Overall, adding certain compounds predicted by the model enabled the team to create beer that scored significantly better in blind tastings.
‘We looked at which flavour compounds the models deemed important for appreciation,’ recounts Michiel Schreurs, the study’s lead author who is a PhD student in Verstrepen’s lab. ‘Then we added those to the actual beer and we tested this with our tasting panel, and indeed our panellists preferred the modified beer over the original – that went for alcoholic and non-alcoholic beers.’
Beyond beer to the food industry
Beyond improved beer manufacturing, the KU Leuven team wanted to show the potential of these tools for the broader food and beverage industry. ‘The approach would work for any kind of processed foods,’ Schreurs says. ‘If you were making cookies, for example, in theory you could just as well have people taste the products and then train a model and see if you can change settings a little bit to produce better flavoured cookies.’
But ultimately, he is confident that such machine-learning models won’t make tasting panels obsolete anytime soon. ‘For sure you will still need to do other quality control, but I’m convinced that it can at least assist quite a lot there, and it can probably catch things before we notice it,’ Schreurs says. ‘These computers can sometimes see patterns; they can track hundreds of parameters at the same time so they can notice things going wrong long before we realise that something is happening.’

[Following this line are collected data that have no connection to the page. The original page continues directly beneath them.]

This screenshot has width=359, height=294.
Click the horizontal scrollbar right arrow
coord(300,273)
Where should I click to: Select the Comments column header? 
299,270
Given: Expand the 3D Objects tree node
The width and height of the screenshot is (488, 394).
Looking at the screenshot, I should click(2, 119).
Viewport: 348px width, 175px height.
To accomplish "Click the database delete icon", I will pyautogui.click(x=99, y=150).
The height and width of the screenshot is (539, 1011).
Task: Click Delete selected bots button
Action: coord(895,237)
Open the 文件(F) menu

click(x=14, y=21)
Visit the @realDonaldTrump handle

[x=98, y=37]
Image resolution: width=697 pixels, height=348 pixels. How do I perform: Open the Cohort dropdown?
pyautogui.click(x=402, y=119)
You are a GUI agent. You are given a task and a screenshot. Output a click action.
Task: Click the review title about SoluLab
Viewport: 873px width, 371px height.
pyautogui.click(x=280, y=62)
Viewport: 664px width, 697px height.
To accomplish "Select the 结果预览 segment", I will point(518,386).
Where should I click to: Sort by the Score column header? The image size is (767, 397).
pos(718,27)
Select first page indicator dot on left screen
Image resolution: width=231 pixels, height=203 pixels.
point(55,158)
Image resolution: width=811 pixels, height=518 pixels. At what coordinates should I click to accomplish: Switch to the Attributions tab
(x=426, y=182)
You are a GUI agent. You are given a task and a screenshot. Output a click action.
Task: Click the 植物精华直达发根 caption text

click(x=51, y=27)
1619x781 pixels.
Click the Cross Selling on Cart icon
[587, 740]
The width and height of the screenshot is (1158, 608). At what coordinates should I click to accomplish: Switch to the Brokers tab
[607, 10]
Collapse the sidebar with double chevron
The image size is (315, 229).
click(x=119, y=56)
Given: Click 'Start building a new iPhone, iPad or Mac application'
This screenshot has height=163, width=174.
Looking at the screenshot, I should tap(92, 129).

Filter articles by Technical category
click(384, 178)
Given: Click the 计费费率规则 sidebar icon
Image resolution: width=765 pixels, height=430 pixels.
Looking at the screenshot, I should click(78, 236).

David Soulsby and Teresa Longin, chemists at the University of Redlands in California who weren’t involved in this study but have analysed the chemistry underway during sour beer brewing, are enthusiastic about the research and its findings. ‘The Belgian team deserve plaudits for their extraordinary and rigorous efforts that combined vast amounts of chemical, sensory and review data to analyse the very complex problems of what makes us appreciate beer,’ they state.
Soulsby and Longin note that different components of beer and their relative amounts interact with each other in complex ways that can lead to very different sensory outputs. ‘Using machine learning/AI to untangle these complex systems and relate that to a sensory experience provides a valuable tool that has important implications,’ they note.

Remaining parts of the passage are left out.